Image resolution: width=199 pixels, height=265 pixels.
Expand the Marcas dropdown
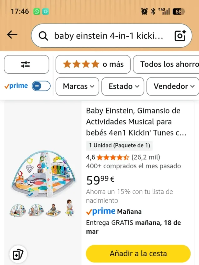[77, 86]
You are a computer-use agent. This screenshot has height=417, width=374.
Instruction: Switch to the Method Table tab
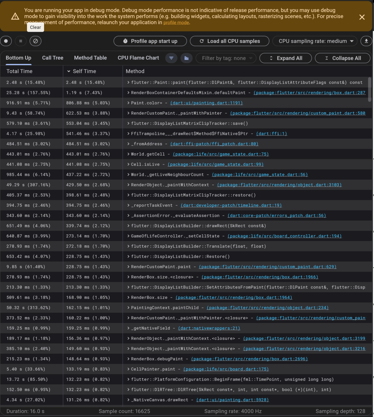click(x=90, y=58)
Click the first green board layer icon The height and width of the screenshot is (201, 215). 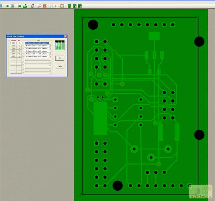pyautogui.click(x=69, y=6)
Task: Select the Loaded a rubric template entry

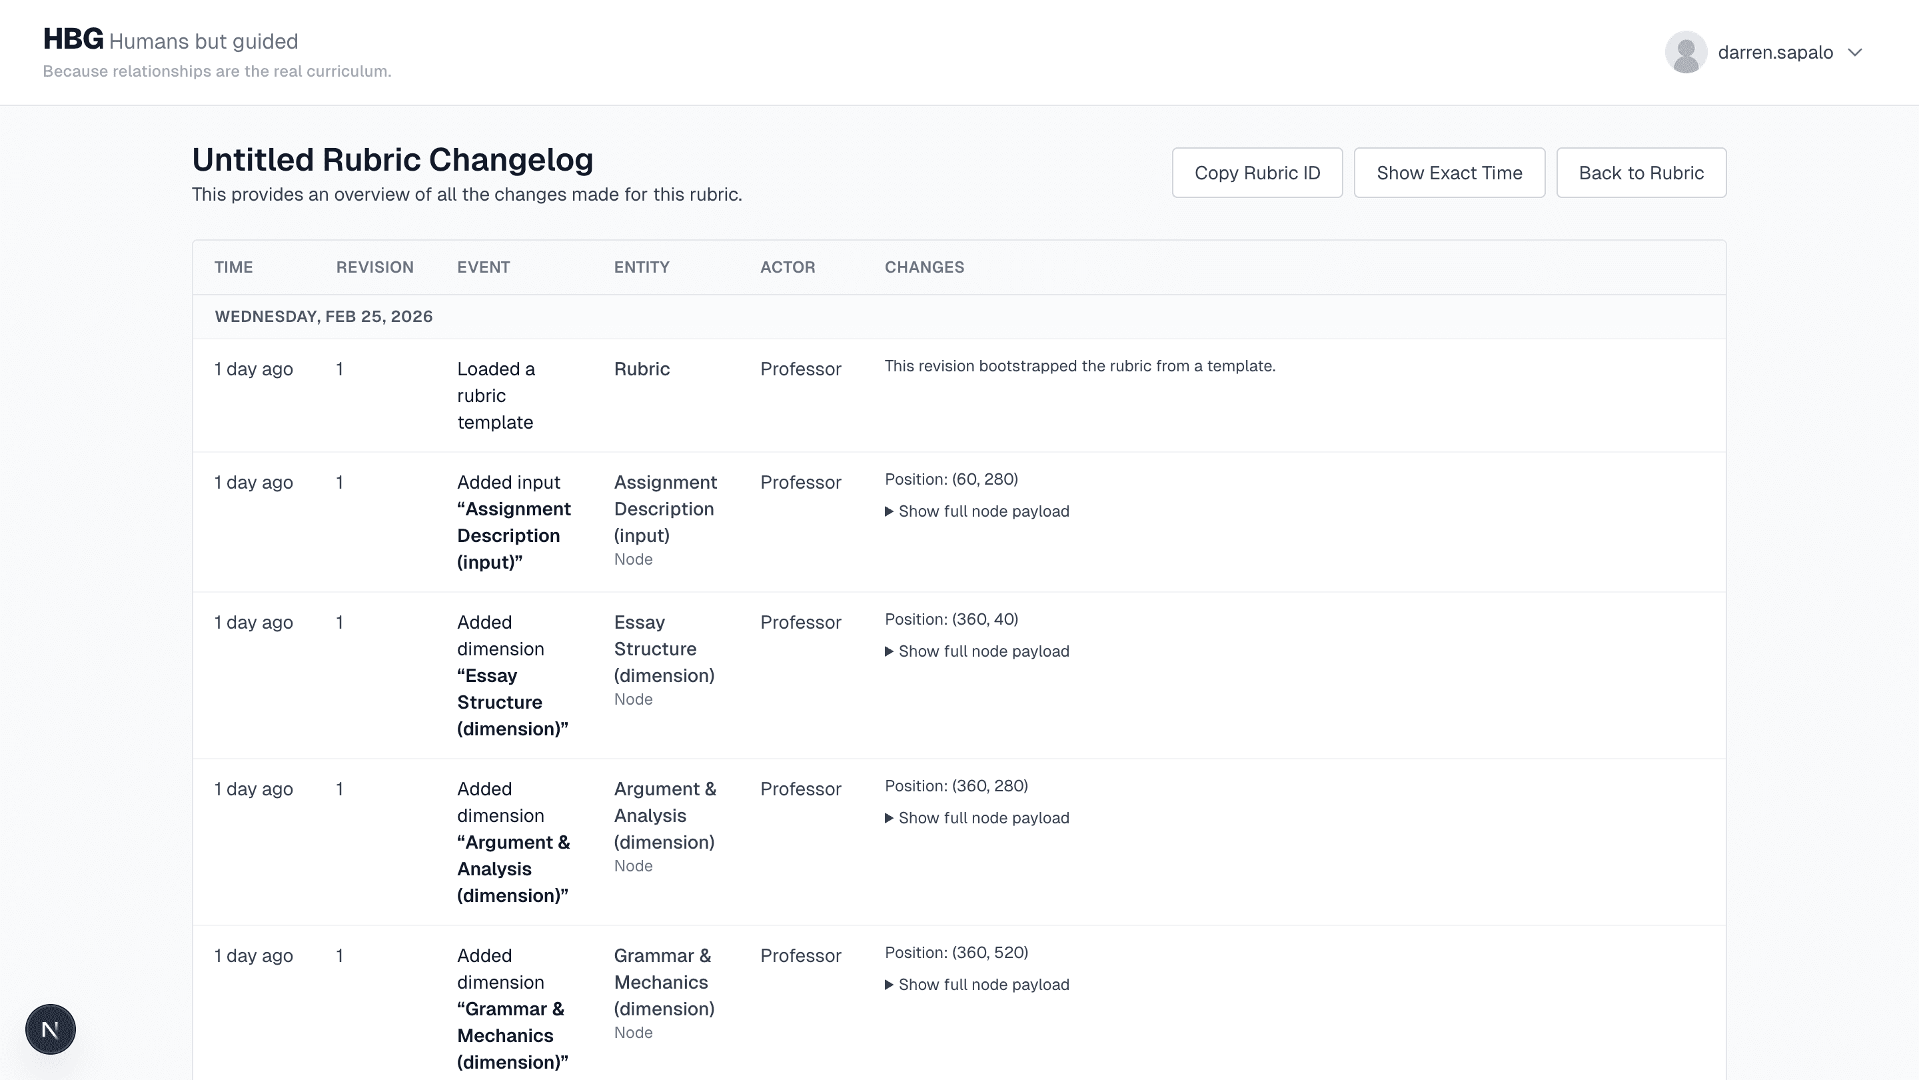Action: click(495, 395)
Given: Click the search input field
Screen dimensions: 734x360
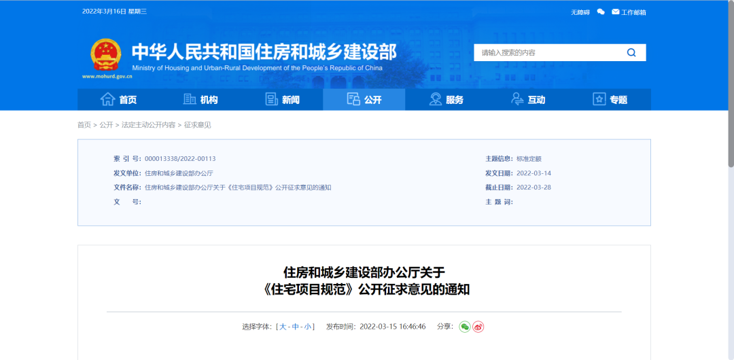Looking at the screenshot, I should 547,53.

━━━━━━━━

Consigne: Peux-tu recopier le passage qui va de la ligne contenant « Task: Select the » jusqu'à la fin des entrées, en remplaçant « search input field » par « search box » sans rien modifier d'autre ? Laisse les images de côté dans ta réponse.

Réponse attendue:
Task: Select the Loaded a rubric template entry

Action: click(495, 395)
Given: Click the search box
Screen dimensions: 734x360
Looking at the screenshot, I should 547,53.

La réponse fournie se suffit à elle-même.